How to complete this task – Copy every line of the data that contains the string "computer".

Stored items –
[Start of Attachment]

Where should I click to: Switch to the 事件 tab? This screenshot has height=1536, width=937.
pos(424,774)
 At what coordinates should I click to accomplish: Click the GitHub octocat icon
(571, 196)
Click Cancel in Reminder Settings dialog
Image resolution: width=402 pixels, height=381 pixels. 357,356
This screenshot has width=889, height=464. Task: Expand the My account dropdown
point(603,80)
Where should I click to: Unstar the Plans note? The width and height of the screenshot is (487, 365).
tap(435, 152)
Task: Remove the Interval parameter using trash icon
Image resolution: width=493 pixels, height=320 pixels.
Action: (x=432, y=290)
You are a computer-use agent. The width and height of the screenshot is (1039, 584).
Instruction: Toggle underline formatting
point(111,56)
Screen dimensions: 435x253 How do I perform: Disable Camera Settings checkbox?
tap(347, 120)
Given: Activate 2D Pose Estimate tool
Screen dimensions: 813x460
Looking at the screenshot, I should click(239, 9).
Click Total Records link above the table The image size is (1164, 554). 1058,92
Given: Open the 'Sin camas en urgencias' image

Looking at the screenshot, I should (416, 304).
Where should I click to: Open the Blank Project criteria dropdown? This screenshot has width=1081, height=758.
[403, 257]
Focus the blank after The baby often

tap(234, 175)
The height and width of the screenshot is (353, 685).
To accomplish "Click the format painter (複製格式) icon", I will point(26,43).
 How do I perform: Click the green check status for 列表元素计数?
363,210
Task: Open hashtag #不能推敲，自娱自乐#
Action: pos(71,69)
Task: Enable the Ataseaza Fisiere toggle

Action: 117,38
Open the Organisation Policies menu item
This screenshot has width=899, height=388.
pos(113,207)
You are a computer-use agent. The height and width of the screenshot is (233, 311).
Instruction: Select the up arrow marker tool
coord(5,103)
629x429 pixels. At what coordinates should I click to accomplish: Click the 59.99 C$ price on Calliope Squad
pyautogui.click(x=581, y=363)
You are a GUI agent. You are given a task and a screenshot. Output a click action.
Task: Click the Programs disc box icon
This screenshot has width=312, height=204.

[End of Attachment]

Solution to this task –
You are a computer-use agent. The width and height of the screenshot is (1039, 584).
You are a computer-use agent. The height and width of the screenshot is (233, 311).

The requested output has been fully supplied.